Most people just want to get a good night’s sleep, but that’s not always easy. Snoring can disturb the slumber of both the individual who snores and anyone who shares the same sleeping space. The Wisconsin Sleep Cohort Study found that nearly one in four people have some degree of sleep apnea, a condition in which subjects stop breathing while they sleep. This is more than an inconvenience or annoyance; the study found that people with 30 or more pauses per hour during sleep were five times more likely to die cardiovascular problems during the 18 year study than those who had fewer than five pauses. This becomes even more serious when you consider that 85% of sleep apnea cases go undiagnosed.
Why is this condition so widely ignored? In part, it is because many people are not aware of the increased health risk that it poses. Obstructive sleep apnea is also associated with obesity, and individuals have a difficult time losing weight in general. Finally, the diagnosis can’t be performed in a physician’s office during a normal visit. Typically, it requires a trip to a sleep center where the patient has to spend the night hooked up to wires and other monitoring devices. This is inconvenient and intrusive, so many people don’t get around to getting tested even if they are aware that they might have a problem.

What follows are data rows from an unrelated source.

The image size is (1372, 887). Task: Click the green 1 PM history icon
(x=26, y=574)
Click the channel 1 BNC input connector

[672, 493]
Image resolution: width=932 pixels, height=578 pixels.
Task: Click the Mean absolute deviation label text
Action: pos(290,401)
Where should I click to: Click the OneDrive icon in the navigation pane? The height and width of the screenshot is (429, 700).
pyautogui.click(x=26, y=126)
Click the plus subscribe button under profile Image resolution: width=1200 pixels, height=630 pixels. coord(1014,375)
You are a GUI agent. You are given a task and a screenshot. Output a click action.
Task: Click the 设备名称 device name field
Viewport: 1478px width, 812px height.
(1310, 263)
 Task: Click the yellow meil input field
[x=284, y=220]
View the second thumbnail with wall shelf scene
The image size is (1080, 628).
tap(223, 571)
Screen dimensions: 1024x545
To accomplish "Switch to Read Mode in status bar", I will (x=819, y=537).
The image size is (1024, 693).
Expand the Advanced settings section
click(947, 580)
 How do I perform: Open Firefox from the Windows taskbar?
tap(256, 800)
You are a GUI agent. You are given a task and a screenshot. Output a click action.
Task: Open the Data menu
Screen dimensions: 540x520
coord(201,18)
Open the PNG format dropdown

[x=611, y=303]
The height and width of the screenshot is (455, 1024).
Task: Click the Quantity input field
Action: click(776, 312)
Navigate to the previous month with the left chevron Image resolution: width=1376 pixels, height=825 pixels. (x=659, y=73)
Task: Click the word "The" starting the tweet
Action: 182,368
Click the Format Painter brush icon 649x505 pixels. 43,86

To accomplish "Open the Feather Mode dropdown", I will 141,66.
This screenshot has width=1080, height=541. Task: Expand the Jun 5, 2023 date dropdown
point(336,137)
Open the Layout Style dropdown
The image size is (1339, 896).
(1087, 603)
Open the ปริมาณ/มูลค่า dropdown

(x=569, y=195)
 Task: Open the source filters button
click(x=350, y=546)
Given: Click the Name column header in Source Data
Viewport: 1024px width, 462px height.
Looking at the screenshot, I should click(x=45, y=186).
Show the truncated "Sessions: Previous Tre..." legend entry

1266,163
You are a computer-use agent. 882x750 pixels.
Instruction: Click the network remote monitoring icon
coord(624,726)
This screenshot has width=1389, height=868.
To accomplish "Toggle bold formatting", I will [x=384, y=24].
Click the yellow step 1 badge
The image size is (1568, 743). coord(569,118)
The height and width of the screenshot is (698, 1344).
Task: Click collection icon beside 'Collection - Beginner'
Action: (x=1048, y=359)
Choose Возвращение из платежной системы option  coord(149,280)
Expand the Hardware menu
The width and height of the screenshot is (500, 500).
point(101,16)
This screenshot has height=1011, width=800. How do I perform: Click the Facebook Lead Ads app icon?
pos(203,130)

What if your smartphone could tell you whether or not you have a sleep apnea problem? ResApp is an Australian company that we’ve written about before. They have created a smartphone app that can diagnose a child’s cough from a sound sample, and chronic breathing conditions in adults. The company now is turning its technology to address obstructive sleep apnea. Using a smartphone to monitor the sounds of a subject’s breathing while asleep, the company has conducted preliminary research with more than 700 subjects. They report that the study achieved 86% sensitivity and 83% specificity in diagnosing sleep apnea, compared with the gold-standard sleep center data. If this app can become widely available, individuals would have a fast, easy, and convenient way to screen themselves for this condition. This in turn could help healthcare professionals provide treatment to lower their risks of further complications or even death.
The use of the pocket computers that we know as “smartphones” for diagnosing medical conditions is growing rapidly. It is possible that this technology’s biggest impact on our lives may be in the health and medical areas, not simply communications and access to information.